**** Document section ****

Sometimes When A Law Is Passed We Don’t Immediately See The Consequences

In 1965 something major happened. Almost all of us missed its significance. We are now dealing with the consequences of the event.

John Hinderaker at Power Line posted an article today about LEGAL immigration and the turn it has taken since 1965.

The article includes the following chart:

ImmigrationChartThe staff of the Senate Subcommittee on Immigration explains the history and significance of this chart:

Each year, millions of visas are issued to temporary workers, foreign students, refugees, asylees, and permanent immigrants for admission into the United States. The lion’s share of these visas are for lesser-skilled and lower-paid workers and their dependents who, because they are here on work-authorized visas, are added directly to the same labor pool occupied by current unemployed jobseekers. Expressly because they are admitted into the U.S. on legal immigrant visas, most will be able to draw a wide range of taxpayer-funded benefits, and corporations will be allowed to directly substitute these workers for Americans. Improved border security would have no effect on the continued arrival of these new foreign workers, refugees, and permanent immigrants—because they are all invited here by the federal government.

The most significant of all immigration documents issued by the U.S. is, by far, the “green card.” When a foreign citizen is issued a green card it guarantees them the following benefits inside the United States: lifetime work authorization, access to federal welfare, access to Social Security and Medicare, the ability to obtain citizenship and voting privileges, and the immigration of their family members and elderly relatives.

Some of our politicians see this as a way to fund Social Security, but they fail to notice the extra load it puts on the Social Security and Medicare programs.

**** Given information ****

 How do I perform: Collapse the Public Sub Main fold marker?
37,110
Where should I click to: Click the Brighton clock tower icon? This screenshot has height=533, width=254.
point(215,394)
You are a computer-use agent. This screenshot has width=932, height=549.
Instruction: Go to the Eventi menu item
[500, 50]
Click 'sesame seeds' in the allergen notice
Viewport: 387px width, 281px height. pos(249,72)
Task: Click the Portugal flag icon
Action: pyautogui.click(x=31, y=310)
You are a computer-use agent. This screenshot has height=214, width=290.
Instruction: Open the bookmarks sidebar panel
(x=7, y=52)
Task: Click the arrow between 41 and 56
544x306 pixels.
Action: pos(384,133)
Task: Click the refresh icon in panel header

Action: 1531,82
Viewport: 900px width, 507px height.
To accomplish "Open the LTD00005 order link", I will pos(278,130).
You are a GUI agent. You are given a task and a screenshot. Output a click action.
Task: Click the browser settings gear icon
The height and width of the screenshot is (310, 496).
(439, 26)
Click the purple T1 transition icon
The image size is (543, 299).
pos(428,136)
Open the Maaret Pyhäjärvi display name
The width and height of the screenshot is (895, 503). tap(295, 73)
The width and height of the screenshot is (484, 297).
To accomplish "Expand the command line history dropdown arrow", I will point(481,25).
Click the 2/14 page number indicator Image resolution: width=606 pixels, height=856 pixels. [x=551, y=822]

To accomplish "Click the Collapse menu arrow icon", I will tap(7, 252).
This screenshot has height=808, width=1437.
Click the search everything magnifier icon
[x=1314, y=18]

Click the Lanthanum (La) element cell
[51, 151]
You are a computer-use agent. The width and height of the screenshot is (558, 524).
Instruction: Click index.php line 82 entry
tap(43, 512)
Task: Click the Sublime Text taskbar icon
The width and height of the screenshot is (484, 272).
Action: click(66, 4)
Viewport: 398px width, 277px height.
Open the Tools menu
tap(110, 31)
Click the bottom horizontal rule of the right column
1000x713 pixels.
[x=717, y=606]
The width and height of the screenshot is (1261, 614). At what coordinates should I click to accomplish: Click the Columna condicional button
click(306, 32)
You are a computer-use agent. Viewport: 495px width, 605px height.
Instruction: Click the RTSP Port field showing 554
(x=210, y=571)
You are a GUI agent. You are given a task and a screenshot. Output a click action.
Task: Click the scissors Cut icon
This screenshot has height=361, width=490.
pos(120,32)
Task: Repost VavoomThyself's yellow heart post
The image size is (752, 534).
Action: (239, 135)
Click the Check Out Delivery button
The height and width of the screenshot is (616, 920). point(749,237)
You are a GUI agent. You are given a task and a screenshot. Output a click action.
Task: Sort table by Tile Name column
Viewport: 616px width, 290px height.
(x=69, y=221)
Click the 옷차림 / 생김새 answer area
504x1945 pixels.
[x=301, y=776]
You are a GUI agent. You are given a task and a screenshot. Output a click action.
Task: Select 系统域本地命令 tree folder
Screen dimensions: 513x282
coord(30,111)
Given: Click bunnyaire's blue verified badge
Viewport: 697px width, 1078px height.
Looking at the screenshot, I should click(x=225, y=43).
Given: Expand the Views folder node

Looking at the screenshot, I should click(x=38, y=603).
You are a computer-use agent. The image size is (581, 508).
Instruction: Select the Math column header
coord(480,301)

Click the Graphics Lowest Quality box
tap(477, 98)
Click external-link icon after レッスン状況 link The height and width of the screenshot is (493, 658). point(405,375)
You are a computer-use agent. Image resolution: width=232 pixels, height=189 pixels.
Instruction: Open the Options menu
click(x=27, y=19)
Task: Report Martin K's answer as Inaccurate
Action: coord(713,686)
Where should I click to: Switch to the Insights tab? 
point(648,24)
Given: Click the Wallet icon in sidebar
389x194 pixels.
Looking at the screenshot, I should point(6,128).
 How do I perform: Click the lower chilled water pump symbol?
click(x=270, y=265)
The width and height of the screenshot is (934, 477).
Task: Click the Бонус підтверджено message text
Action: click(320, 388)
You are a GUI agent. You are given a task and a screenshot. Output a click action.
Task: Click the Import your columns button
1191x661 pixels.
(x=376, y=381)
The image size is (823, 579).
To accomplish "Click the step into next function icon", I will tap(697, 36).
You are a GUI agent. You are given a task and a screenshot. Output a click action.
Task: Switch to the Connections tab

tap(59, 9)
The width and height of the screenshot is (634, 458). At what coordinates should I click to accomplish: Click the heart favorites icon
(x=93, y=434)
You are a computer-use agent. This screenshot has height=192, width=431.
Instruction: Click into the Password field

****

Tasks for this exercise:
a. Return the passage of the immigration post that opens with the words containing "The most significant" and closes with "and elderly relatives.".
b. Please supply the next part of the immigration post, picking up right after its final sentence.

Answers for the tasks:
a.
The most significant of all immigration documents issued by the U.S. is, by far, the “green card.” When a foreign citizen is issued a green card it guarantees them the following benefits inside the United States: lifetime work authorization, access to federal welfare, access to Social Security and Medicare, the ability to obtain citizenship and voting privileges, and the immigration of their family members and elderly relatives.

b.
The changes made in 1965 have not been good for the American economy. The 1965 immigration legislation for which Ted Kennedy was largely responsible has created problems for American workers:

Legislation enacted in 1965, among other factors, substantially increased low-skilled immigration. Since 1970, the foreign-born population in the United States has increased more than four-fold—to a record 42.1 million today. The foreign-born share of the population has risen from fewer than 1 in 21 in 1970, to presently approaching 1 in 7.

As the supply of available labor has increased, so too has downward pressure on wages. Georgetown and Hebrew University economics professor Eric Gould has observed that “the last four decades have witnessed a dramatic change in the wage and employment structure in the United States… The overall evidence suggests that the manufacturing and immigration trends have hollowed-out the overall demand for middle-skilled workers in all sectors, while increasing the supply of workers in lower skilled jobs. Both phenomena are producing downward pressure on the relative wages of workers at the low end of the income distribution.”

We need sensible immigration policies that will bring people to America who want to be here, who want to assimilate, and who want to work. Our current immigration policies do not do that. Again, I would like to point out that I am talking about legal immigration. Illegal immigration is a separate problem for many additional reasons–national security being one of the major ones.